J’étais encore sous cette impression, lorsque le médecin arriva. C’était, — un simple coup d’œil me suffit pour en juger, — un de ces ignorants fraters de village dont la prétendue science est plus dangereuse que la maladie elle-même. Toutefois, malgré son ignorance, il reconnut dans mademoiselle de L*** tous les symptômes d’un empoisonnement. Il ordonna, ainsi que je l’avais fait, du café et des sinapismes, et s’en fut en promettant de revenir avant la fin du jour.

Quant à moi, craignant que l’horrible et méchante tante du président du district, qui, je l’avais compris tout de suite, tremblait que la passion de ce dernier pour mademoiselle de L*** n’affaiblit l’influence qu’elle exerçait elle-même sur l’esprit de son neveu, quant à moi, dis-je, craignant qu’elle ne laissât mourir l’infortunée fille du marquis faute de soins, je m’installai sans façon dans la maison, et me mis à préparer les prescriptions du docteur.

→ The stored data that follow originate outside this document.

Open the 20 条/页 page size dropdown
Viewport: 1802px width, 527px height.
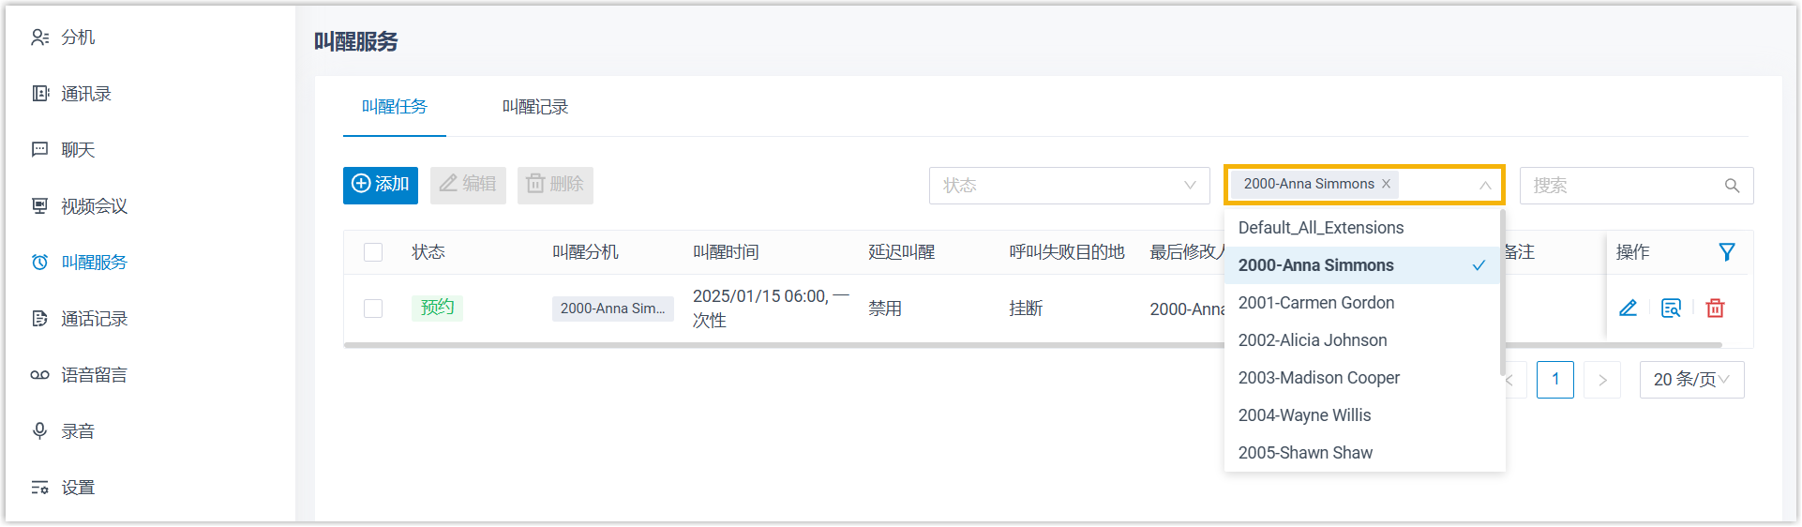click(1690, 380)
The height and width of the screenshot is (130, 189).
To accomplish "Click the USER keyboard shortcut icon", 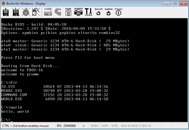I will [48, 12].
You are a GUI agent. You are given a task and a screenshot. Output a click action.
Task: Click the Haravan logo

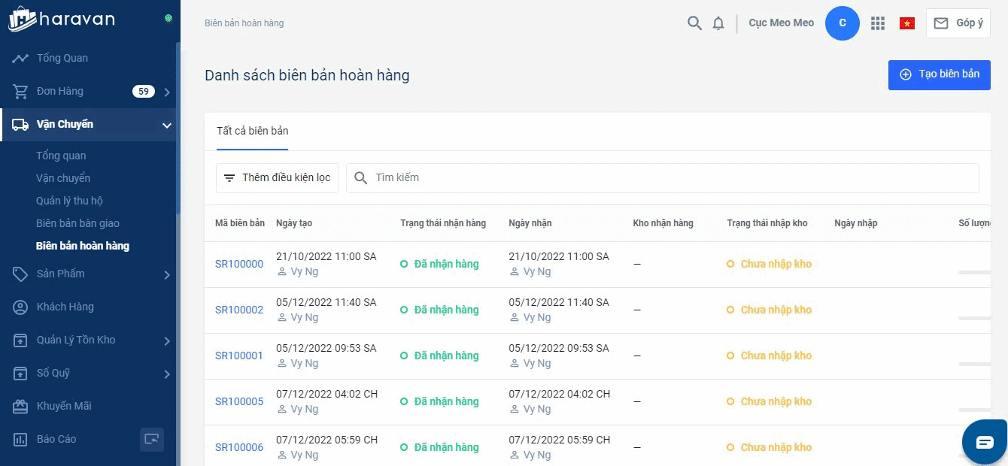click(x=62, y=20)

Avant tout, j’ordonnai que mademoiselle L*** fût transportée dans son lit.

Je venais de verser le café dans une tasse, et je me disposais à aller trouver mademoiselle de L***, lorsque le citoyen Durand arriva.

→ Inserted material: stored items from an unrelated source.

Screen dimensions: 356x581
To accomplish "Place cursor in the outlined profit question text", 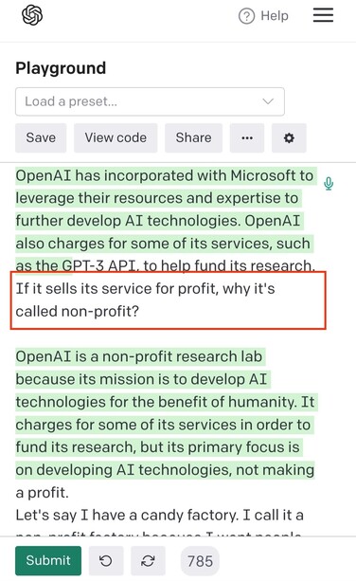I will (x=145, y=300).
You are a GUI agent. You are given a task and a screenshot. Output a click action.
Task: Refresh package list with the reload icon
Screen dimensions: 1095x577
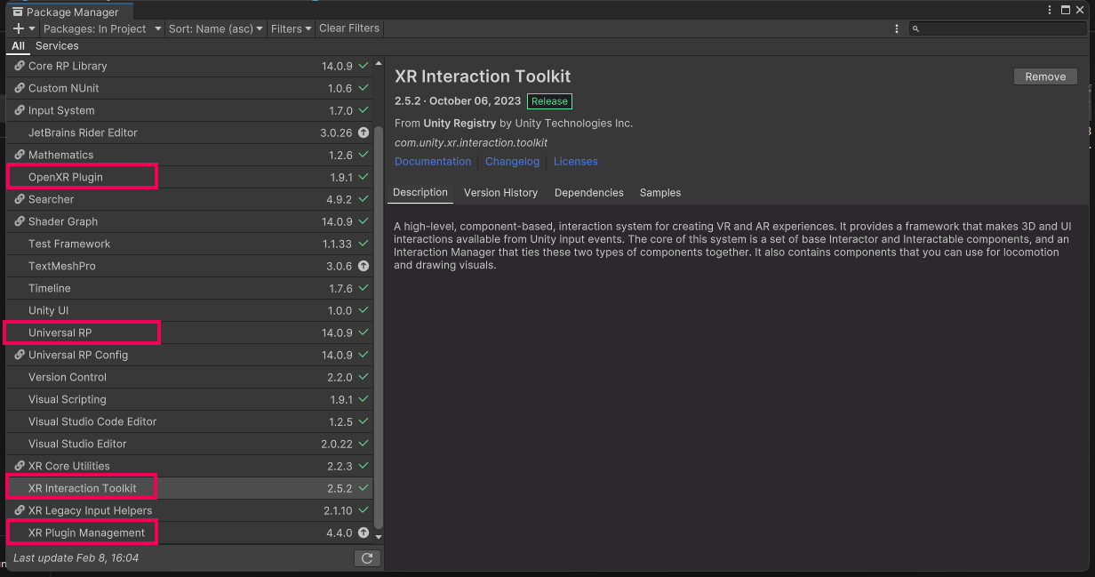[x=367, y=557]
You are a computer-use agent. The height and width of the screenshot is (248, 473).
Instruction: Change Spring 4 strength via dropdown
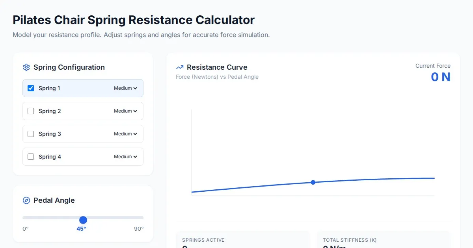[x=125, y=157]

Il était sorti depuis le matin, et ignorait totalement le fatal accident survenu à sa victime.

Sa première parole fut non pour la pitié, mais pour la rage.

— Ah ! la misérable ! s’écria-t-il d’une voix rauque et avinée, c’est ainsi qu’elle me remercie d’avoir bien voulu descendre jusqu’à elle et de lui avoir donné mon nom ! Race de vipères que celle de ces aristocrates ! Ils sont tous les mêmes ! Que le diable m’emporte si je me dérange pour cette duchesse ! Elle veut mourir ; eh bien, qu’elle meure ! Ça ne me regarde pas !

Dire l’indignation que me causa un pareil langage me serait chose impossible : un nuage de sang me passa devant les yeux, et j’eus toutes les peines du monde à me retenir de me jeter sur ce monstre et de le fouler sous mes pieds ; l’idée seule que si j’étais arrêté c’en était fait du jeune comte de L*** me retint.

Que me veux-tu, citoyen officier ? murmura alors le président du district en se retournant vers moi et en me regardant d’un air insolent et méfiant tout à la fois.

— Je viens, lui répondis-je, en l’absence du commissaire des guerres, te porter ma feuille de route à viser.